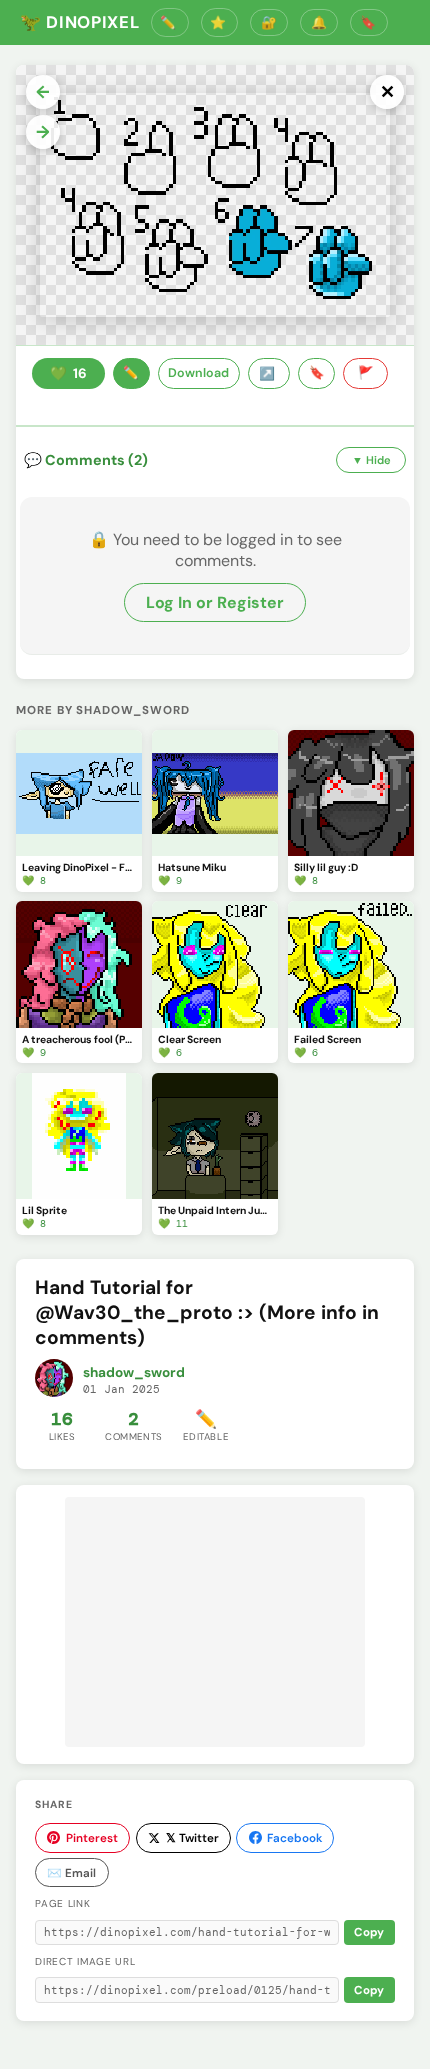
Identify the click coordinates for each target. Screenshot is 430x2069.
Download (198, 373)
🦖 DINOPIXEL (79, 22)
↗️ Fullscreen (269, 374)
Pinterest (92, 1838)
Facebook (294, 1838)
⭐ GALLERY (220, 22)
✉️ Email (71, 1873)
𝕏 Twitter (192, 1838)
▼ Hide (371, 460)
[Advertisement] (215, 1622)
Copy (369, 1932)
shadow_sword (134, 1372)
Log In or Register (215, 602)
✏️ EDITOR (170, 22)
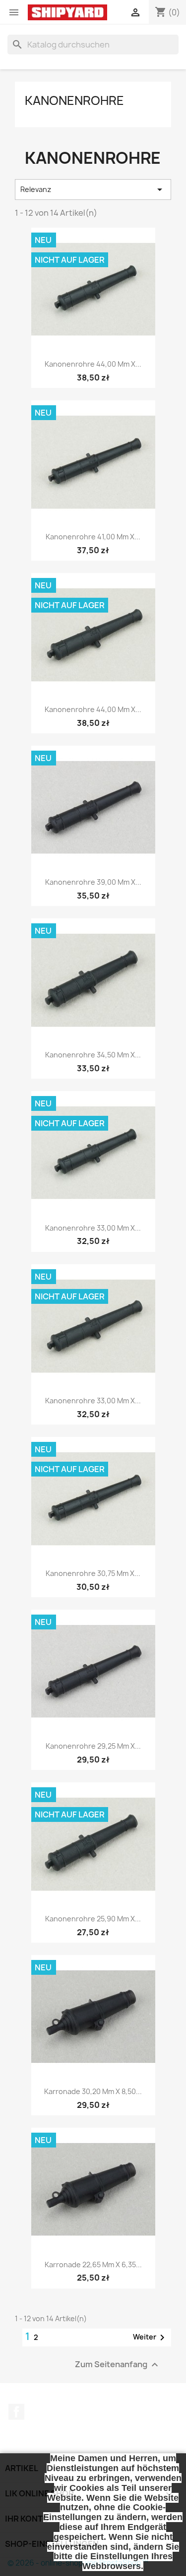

-*-*-

Action item: Set down each entry again exactly as written. Pictures stay out.

Solution to the exercise:
Identify the click coordinates for each target. Screenshot is 430x2069.
Download (198, 373)
🦖 DINOPIXEL (79, 22)
↗️ Fullscreen (269, 374)
Pinterest (92, 1838)
Facebook (294, 1838)
⭐ GALLERY (220, 22)
✉️ Email (71, 1873)
𝕏 Twitter (192, 1838)
▼ Hide (371, 460)
[Advertisement] (215, 1622)
Copy (369, 1932)
shadow_sword (134, 1372)
Log In or Register (215, 602)
✏️ EDITOR (170, 22)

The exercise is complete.